We are 'amassing' [sorry to use that term, Dalespam!] enough discussion points in this thread for recalling a closely related idea.
I mean, it makes a difference how this energy-mass gain is accumulated in a traveling body, or if it is accumulated. That is, if the energy is manifested as the non-linear but real hyper-agitation of molecular bonds as someone in a spaceship approaches c, then those intrepid intergalactic explorers are going to die long before they hit warp speed.
“Is Bob actually getting heavier and shorter, or isn’t he?”
Bob, being in his own reference frame, will see none of this change.
The easy answer would be to say it depends on your reference frame and that’s all we can say about it.
The last quote says it all...that's 'reality'...
Let's start with Dalespam's energy equation. In the frame of the mass, as you know,
velocity is zero...so there is NO additional momentum, no additional kinetic energy, for example. That is the essential reason relativistic mass is no longer popular: The 'mass' is unaffected by it's speed in its own frame. Electrons continue in the normal orbitals. A closely related aspect is the source of gravity: the stress energy tensor, which is also unaffected by high velocity.
It MASS [and associated gravity] did change, the object could turn into a black hole via high speed...yet we never observe that,so MASS cannot increase at high velocities! So the way I think about this now, after a lot of tutoring from Dalespam, bcrowell, DocAl and others is in the reverse order from that I just used...
Just as different observers pass different relative TIME in SR, there is no 'real' time except for the clock you carry with you; Others 'see' things differently. And in GR not only does relative velocity affect the apparent passage of time, so does gravitational potential: Time for an observer on Earth passes more slowly from that of an orbiting astronaut!
Here is an interesting example from TomStoer:
TomStoer: You can have a non-stationary mass distribution with stationary spacetime. Consider a spherical, stationary mass-distribution, e.g. a massive star, a study its spacetime metric, curvature and geodesics of test bodies.
Now consider a spherically symmetric collapse of this star. e.g. to a neutron star or a black hole. During this (spherically symmetric) collapse the spacetime metric and curvature do not change; the test bodies feel nothing else but the stationary spacetime as before.
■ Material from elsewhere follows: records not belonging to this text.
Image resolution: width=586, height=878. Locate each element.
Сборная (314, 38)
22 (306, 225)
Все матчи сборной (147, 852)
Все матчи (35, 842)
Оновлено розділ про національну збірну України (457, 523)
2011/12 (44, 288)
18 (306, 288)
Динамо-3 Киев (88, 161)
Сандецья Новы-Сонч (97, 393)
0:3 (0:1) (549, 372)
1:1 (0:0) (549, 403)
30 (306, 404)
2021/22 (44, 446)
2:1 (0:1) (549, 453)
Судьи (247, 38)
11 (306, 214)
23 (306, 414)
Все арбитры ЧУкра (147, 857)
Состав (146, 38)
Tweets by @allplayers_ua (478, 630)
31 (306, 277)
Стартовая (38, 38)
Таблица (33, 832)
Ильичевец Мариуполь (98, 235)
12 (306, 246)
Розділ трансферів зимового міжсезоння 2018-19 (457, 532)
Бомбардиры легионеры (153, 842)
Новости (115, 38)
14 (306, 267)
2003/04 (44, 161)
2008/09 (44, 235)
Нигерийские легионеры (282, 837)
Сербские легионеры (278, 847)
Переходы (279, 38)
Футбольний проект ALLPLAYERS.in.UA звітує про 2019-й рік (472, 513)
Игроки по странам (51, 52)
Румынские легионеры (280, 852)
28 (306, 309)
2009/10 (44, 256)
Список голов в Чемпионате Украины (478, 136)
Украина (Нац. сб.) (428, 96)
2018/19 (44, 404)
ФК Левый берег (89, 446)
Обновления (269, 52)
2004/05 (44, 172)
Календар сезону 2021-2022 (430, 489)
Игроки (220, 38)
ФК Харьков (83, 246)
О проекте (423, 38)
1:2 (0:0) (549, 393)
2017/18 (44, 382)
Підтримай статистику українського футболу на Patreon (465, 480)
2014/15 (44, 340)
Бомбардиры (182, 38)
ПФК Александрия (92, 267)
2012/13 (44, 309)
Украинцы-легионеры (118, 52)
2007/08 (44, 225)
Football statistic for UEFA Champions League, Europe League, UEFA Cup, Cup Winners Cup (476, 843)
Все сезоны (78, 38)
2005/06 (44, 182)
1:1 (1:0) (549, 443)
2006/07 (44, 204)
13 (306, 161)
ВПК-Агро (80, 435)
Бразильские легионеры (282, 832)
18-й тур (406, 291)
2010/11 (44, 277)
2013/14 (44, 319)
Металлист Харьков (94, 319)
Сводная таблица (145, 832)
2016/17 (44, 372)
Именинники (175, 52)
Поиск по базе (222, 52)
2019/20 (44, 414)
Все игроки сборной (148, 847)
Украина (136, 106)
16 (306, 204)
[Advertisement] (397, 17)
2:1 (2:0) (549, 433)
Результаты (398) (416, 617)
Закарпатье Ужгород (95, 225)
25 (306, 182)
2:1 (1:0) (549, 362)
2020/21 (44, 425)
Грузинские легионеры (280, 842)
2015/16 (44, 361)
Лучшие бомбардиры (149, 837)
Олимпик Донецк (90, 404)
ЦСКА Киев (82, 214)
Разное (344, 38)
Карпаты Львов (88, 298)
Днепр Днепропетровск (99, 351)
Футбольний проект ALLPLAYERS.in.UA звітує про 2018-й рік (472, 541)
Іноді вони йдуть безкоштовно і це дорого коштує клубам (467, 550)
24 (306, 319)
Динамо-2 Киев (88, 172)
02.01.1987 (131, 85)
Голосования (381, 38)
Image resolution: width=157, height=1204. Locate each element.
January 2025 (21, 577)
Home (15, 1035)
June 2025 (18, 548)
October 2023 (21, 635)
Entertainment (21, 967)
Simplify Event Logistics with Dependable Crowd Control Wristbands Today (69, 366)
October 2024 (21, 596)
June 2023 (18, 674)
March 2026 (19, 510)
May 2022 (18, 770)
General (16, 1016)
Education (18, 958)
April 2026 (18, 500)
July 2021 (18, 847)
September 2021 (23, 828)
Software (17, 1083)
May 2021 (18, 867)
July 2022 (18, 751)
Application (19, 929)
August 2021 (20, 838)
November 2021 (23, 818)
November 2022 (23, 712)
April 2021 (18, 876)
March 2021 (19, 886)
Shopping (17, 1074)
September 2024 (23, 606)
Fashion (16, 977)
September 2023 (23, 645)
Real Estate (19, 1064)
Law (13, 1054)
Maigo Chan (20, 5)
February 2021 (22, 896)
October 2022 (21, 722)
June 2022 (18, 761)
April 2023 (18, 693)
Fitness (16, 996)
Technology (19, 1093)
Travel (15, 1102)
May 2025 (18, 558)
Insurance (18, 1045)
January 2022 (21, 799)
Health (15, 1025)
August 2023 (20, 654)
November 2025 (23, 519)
Therefore at least in this situation the change in the energy momentum tensor due to the collapse and the huge additional kinetic energy of the collapsing matter does not act gravitationally.
How do we interpret this?? A test particle outside the collapse would be unaffected!
So here we have what might be an apparent gain in energy, but again, not in the frame of the collapsing star.
A contra example: Heat a mass and it's rest energy DOES increase...electrons speed up in their orbitals, molecular bonds become more active, lattice structure may change, and there is no frame in which all this movement is at rest. So a hot mass will follow a slightly different trajectory than when cold.